PENSACOLA, FL – A legal organization that challenges food truck restrictions and works with the vehicles’ operators nationwide is warning that a proposed Pensacola ordinance to regulate the roving eateries would be illegal.

Pensacola is considering a law proposed by Council Member Charles Bare that would require food trucks to get a permit to operate downtown for city sponsored or cosponsored events, among other circumstances.

Last month Pensacola’s Planning Board recommended that the law should also restrict the trucks from operating within 200 feet from any restaurant in the city.

A law that regulates the trucks’ operations, except to protect the public’s health and safety, would be illegal, including banning them from operating within a set distance from restaurants, said Robert Frommer, an attorney with the Arlington, Va.-based Institute for Justice (IJ).
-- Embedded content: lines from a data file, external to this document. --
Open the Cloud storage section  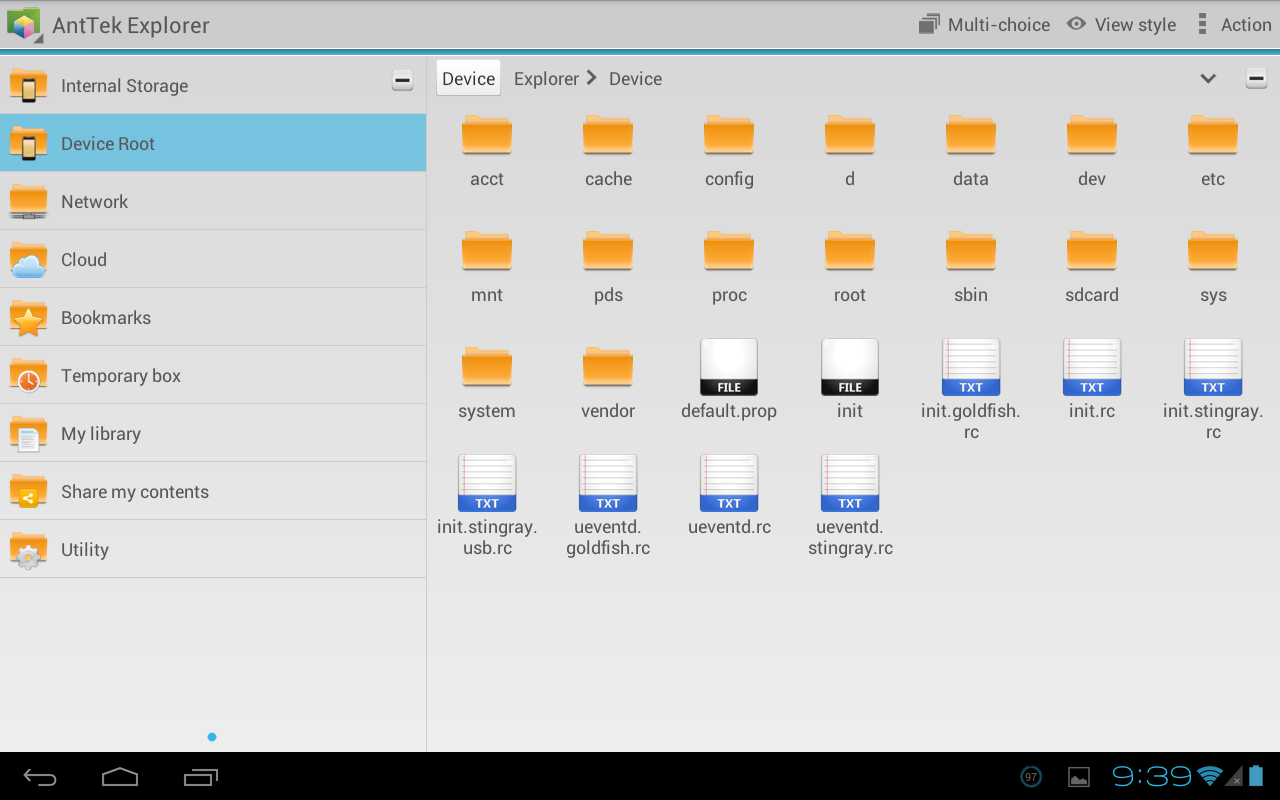[x=84, y=259]
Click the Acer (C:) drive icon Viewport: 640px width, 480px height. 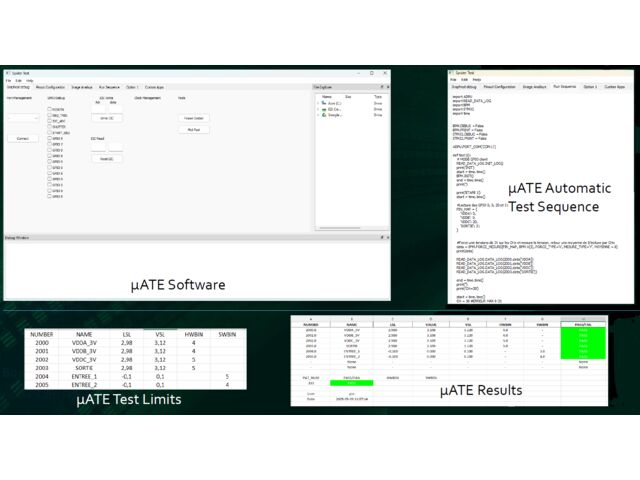[324, 103]
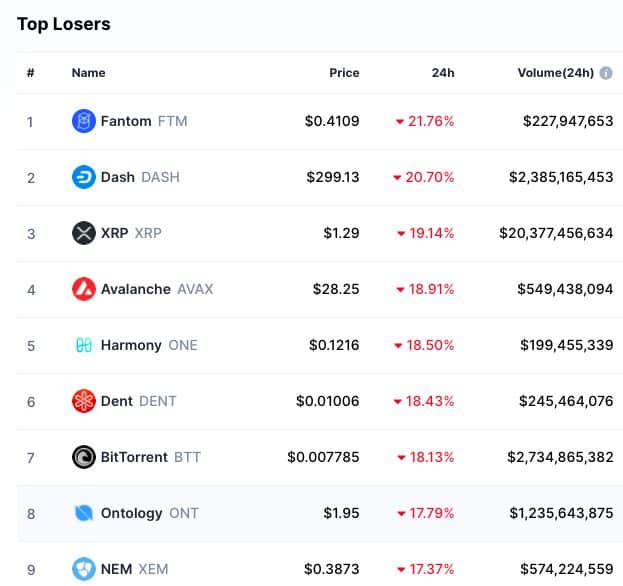Image resolution: width=623 pixels, height=586 pixels.
Task: Open the Volume(24h) info tooltip icon
Action: click(x=606, y=73)
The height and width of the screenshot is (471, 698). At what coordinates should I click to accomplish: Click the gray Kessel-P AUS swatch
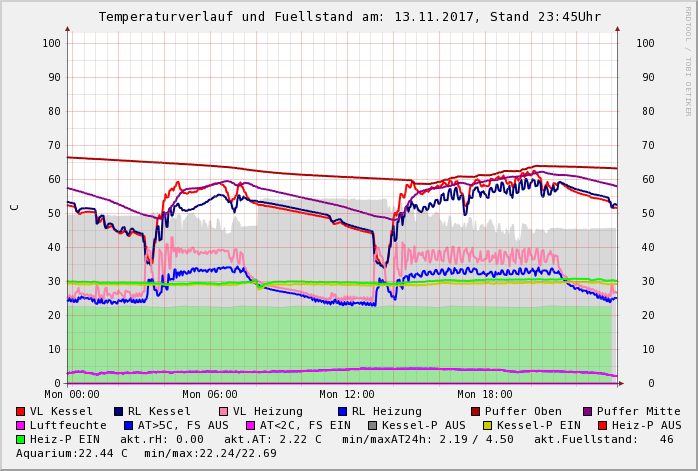pyautogui.click(x=373, y=425)
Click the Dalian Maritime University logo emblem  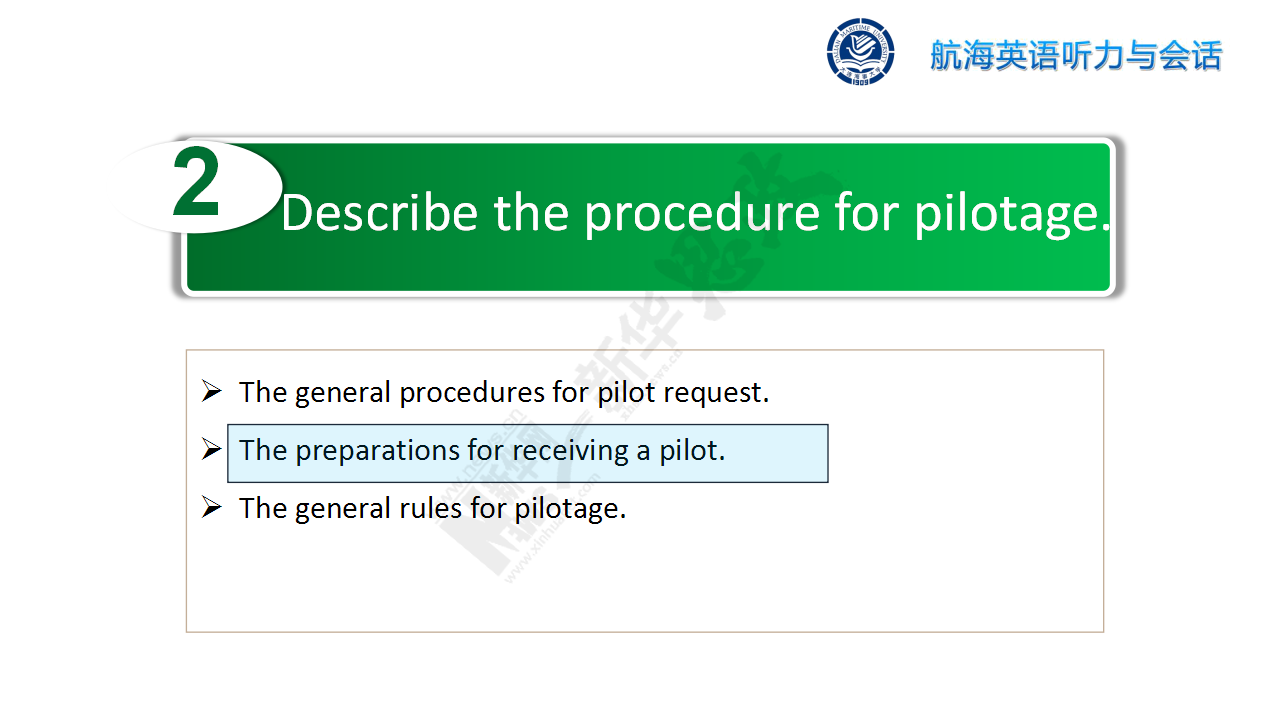click(x=860, y=52)
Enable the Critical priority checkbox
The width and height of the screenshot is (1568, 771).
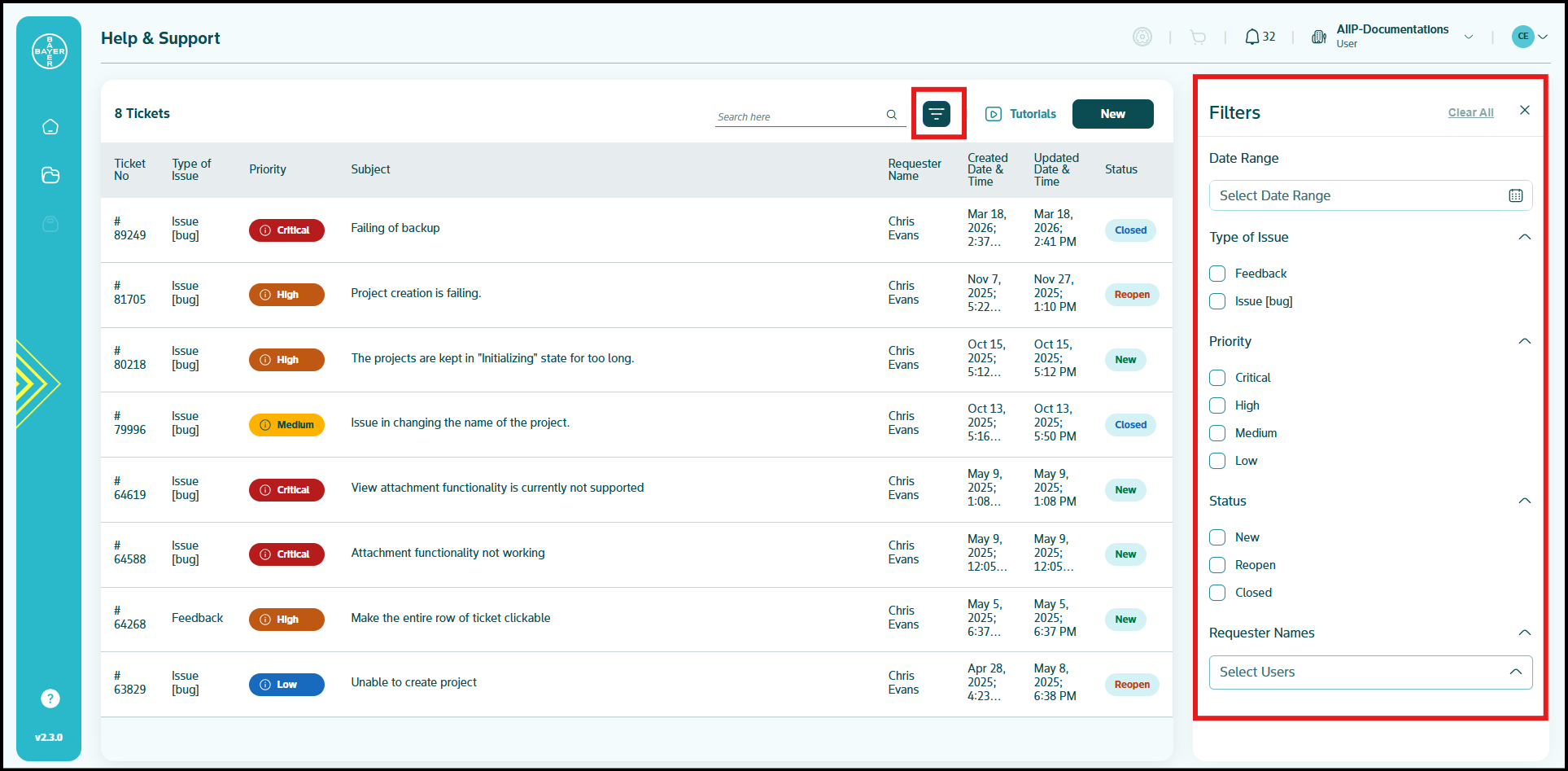coord(1217,378)
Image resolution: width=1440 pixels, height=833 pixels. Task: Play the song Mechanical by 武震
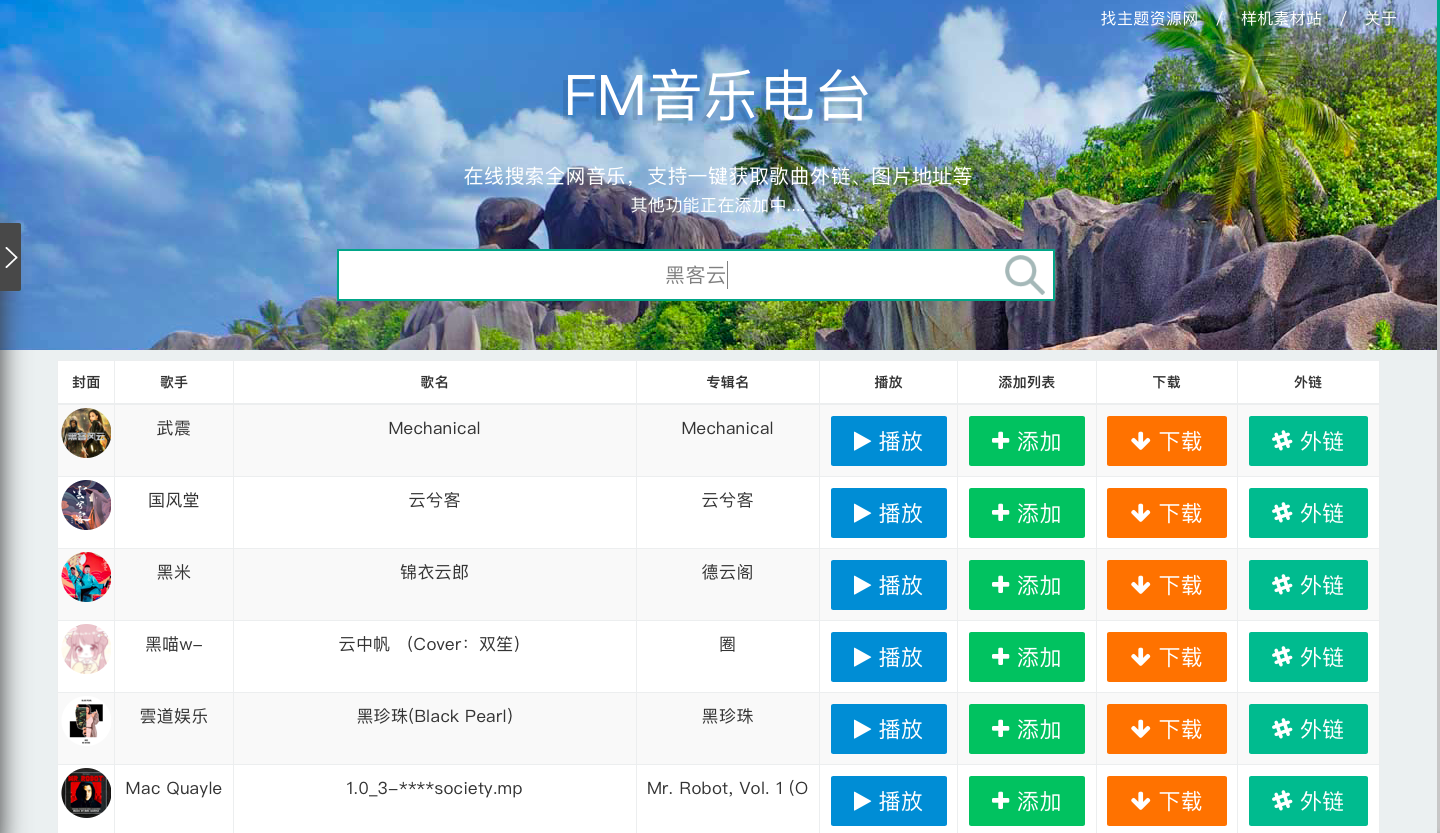click(888, 441)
It’s legitimate for a city to ban the trucks from operating on narrow streets if that is a safety concern.

“The government can’t keep you from making an honest living just to protect your competitors,” Frommer said. “The government shouldn’t be in the business of protecting restaurants from food trucks.”

The IJ, which takes up various legal causes, has successfully challenged a food truck ordinance in El Paso, Texas, in 2011 that banned the trucks from operating within 1,000 feet of restaurants. El Paso also required the trucks be in constant motion when not making a sale.